begin Extracted data

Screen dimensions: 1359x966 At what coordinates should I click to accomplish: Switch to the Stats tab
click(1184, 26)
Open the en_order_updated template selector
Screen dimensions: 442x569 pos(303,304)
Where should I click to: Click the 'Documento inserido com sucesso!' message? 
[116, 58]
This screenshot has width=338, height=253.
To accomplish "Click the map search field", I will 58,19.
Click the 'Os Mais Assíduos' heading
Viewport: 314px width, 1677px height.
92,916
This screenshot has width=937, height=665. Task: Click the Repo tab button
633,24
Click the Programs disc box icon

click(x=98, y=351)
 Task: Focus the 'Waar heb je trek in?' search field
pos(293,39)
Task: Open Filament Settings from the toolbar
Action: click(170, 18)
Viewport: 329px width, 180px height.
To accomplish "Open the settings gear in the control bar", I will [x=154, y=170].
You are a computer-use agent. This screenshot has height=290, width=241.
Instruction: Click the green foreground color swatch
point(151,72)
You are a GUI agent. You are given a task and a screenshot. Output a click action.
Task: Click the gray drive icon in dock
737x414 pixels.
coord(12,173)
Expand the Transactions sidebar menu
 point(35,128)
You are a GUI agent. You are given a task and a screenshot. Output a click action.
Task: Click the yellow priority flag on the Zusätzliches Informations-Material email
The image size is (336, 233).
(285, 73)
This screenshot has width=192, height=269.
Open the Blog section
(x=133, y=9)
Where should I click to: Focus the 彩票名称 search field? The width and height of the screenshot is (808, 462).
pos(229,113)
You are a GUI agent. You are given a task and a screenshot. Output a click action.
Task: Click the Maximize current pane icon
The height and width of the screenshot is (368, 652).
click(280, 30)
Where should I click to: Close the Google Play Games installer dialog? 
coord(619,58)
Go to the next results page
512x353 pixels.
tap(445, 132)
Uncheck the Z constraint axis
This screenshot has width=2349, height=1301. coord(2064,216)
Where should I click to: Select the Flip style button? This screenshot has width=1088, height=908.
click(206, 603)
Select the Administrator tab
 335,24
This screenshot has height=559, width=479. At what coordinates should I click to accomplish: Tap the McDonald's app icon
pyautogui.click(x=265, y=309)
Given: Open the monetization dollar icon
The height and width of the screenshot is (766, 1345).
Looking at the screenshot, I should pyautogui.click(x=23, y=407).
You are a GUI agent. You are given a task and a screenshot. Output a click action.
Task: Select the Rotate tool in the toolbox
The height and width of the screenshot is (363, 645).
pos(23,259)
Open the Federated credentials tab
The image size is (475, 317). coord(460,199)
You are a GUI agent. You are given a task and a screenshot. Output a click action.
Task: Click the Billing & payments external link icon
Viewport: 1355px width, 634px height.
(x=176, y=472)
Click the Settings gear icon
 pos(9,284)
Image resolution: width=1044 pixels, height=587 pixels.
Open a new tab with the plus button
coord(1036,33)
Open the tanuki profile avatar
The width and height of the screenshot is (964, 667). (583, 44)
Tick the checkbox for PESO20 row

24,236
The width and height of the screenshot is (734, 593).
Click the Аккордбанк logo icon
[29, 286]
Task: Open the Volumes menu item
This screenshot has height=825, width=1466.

end Extracted data

**Exercise goal**
Please copy all the records above line for line, without changing anything.

**Output of the task**
Screen dimensions: 1359x966 At what coordinates should I click to accomplish: Switch to the Stats tab
click(1184, 26)
Open the en_order_updated template selector
Screen dimensions: 442x569 pos(303,304)
Where should I click to: Click the 'Documento inserido com sucesso!' message? 
[116, 58]
This screenshot has width=338, height=253.
To accomplish "Click the map search field", I will 58,19.
Click the 'Os Mais Assíduos' heading
Viewport: 314px width, 1677px height.
92,916
This screenshot has width=937, height=665. Task: Click the Repo tab button
633,24
Click the Programs disc box icon

click(x=98, y=351)
 Task: Focus the 'Waar heb je trek in?' search field
pos(293,39)
Task: Open Filament Settings from the toolbar
Action: click(170, 18)
Viewport: 329px width, 180px height.
To accomplish "Open the settings gear in the control bar", I will [x=154, y=170].
You are a computer-use agent. This screenshot has height=290, width=241.
Instruction: Click the green foreground color swatch
point(151,72)
You are a GUI agent. You are given a task and a screenshot. Output a click action.
Task: Click the gray drive icon in dock
737x414 pixels.
coord(12,173)
Expand the Transactions sidebar menu
 point(35,128)
You are a GUI agent. You are given a task and a screenshot. Output a click action.
Task: Click the yellow priority flag on the Zusätzliches Informations-Material email
The image size is (336, 233).
(285, 73)
This screenshot has width=192, height=269.
Open the Blog section
(x=133, y=9)
Where should I click to: Focus the 彩票名称 search field? The width and height of the screenshot is (808, 462).
pos(229,113)
You are a GUI agent. You are given a task and a screenshot. Output a click action.
Task: Click the Maximize current pane icon
The height and width of the screenshot is (368, 652).
click(280, 30)
Where should I click to: Close the Google Play Games installer dialog? 
coord(619,58)
Go to the next results page
512x353 pixels.
tap(445, 132)
Uncheck the Z constraint axis
This screenshot has width=2349, height=1301. coord(2064,216)
Where should I click to: Select the Flip style button? This screenshot has width=1088, height=908.
click(206, 603)
Select the Administrator tab
 335,24
This screenshot has height=559, width=479. At what coordinates should I click to accomplish: Tap the McDonald's app icon
pyautogui.click(x=265, y=309)
Given: Open the monetization dollar icon
The height and width of the screenshot is (766, 1345).
Looking at the screenshot, I should pyautogui.click(x=23, y=407).
You are a GUI agent. You are given a task and a screenshot. Output a click action.
Task: Select the Rotate tool in the toolbox
The height and width of the screenshot is (363, 645).
pos(23,259)
Open the Federated credentials tab
The image size is (475, 317). coord(460,199)
You are a GUI agent. You are given a task and a screenshot. Output a click action.
Task: Click the Billing & payments external link icon
Viewport: 1355px width, 634px height.
(x=176, y=472)
Click the Settings gear icon
 pos(9,284)
Image resolution: width=1044 pixels, height=587 pixels.
Open a new tab with the plus button
coord(1036,33)
Open the tanuki profile avatar
The width and height of the screenshot is (964, 667). (583, 44)
Tick the checkbox for PESO20 row

24,236
The width and height of the screenshot is (734, 593).
Click the Аккордбанк logo icon
[29, 286]
Task: Open the Volumes menu item
This screenshot has height=825, width=1466.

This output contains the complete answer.